* _How to complete this task_
In this exercise, every entry is to be transcribed exactly as written.

* _Source information_
══════════

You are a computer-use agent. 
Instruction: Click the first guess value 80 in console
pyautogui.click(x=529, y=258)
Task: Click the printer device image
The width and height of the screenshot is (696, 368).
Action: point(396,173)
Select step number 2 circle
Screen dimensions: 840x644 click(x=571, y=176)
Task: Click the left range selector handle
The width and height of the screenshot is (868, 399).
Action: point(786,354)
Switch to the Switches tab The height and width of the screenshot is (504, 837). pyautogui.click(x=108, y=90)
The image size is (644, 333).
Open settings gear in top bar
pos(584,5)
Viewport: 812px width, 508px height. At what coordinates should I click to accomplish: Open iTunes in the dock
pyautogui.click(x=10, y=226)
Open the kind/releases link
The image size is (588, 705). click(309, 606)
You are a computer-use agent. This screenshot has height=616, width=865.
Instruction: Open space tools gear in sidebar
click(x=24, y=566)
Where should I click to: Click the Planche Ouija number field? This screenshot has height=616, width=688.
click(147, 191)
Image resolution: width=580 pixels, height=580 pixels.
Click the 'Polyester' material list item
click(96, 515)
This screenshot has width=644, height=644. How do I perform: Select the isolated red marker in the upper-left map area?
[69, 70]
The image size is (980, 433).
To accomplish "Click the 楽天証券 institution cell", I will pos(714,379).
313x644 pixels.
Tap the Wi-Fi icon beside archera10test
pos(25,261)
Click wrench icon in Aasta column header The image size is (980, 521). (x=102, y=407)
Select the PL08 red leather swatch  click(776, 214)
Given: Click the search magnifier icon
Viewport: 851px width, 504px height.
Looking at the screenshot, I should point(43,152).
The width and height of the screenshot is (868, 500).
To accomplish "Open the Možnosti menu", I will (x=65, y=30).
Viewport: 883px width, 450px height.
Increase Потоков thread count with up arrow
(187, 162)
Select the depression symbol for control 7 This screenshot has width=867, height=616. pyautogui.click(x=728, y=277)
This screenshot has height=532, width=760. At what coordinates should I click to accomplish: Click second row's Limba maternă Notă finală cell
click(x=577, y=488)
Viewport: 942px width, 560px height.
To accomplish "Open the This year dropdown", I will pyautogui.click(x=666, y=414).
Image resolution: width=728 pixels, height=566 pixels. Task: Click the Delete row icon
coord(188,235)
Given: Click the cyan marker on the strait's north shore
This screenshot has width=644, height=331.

══════════

* _Task output_
You are a computer-use agent. 
Instruction: Click the first guess value 80 in console
pyautogui.click(x=529, y=258)
Task: Click the printer device image
The width and height of the screenshot is (696, 368).
Action: point(396,173)
Select step number 2 circle
Screen dimensions: 840x644 click(x=571, y=176)
Task: Click the left range selector handle
The width and height of the screenshot is (868, 399).
Action: point(786,354)
Switch to the Switches tab The height and width of the screenshot is (504, 837). pyautogui.click(x=108, y=90)
The image size is (644, 333).
Open settings gear in top bar
pos(584,5)
Viewport: 812px width, 508px height. At what coordinates should I click to accomplish: Open iTunes in the dock
pyautogui.click(x=10, y=226)
Open the kind/releases link
The image size is (588, 705). click(309, 606)
You are a computer-use agent. This screenshot has height=616, width=865.
Instruction: Open space tools gear in sidebar
click(x=24, y=566)
Where should I click to: Click the Planche Ouija number field? This screenshot has height=616, width=688.
click(147, 191)
Image resolution: width=580 pixels, height=580 pixels.
Click the 'Polyester' material list item
click(96, 515)
This screenshot has width=644, height=644. How do I perform: Select the isolated red marker in the upper-left map area?
[69, 70]
The image size is (980, 433).
To accomplish "Click the 楽天証券 institution cell", I will pos(714,379).
313x644 pixels.
Tap the Wi-Fi icon beside archera10test
pos(25,261)
Click wrench icon in Aasta column header The image size is (980, 521). (x=102, y=407)
Select the PL08 red leather swatch  click(776, 214)
Given: Click the search magnifier icon
Viewport: 851px width, 504px height.
Looking at the screenshot, I should point(43,152).
The width and height of the screenshot is (868, 500).
To accomplish "Open the Možnosti menu", I will (x=65, y=30).
Viewport: 883px width, 450px height.
Increase Потоков thread count with up arrow
(187, 162)
Select the depression symbol for control 7 This screenshot has width=867, height=616. pyautogui.click(x=728, y=277)
This screenshot has height=532, width=760. At what coordinates should I click to accomplish: Click second row's Limba maternă Notă finală cell
click(x=577, y=488)
Viewport: 942px width, 560px height.
To accomplish "Open the This year dropdown", I will pyautogui.click(x=666, y=414).
Image resolution: width=728 pixels, height=566 pixels. Task: Click the Delete row icon
coord(188,235)
Given: Click the cyan marker on the strait's north shore
This screenshot has width=644, height=331.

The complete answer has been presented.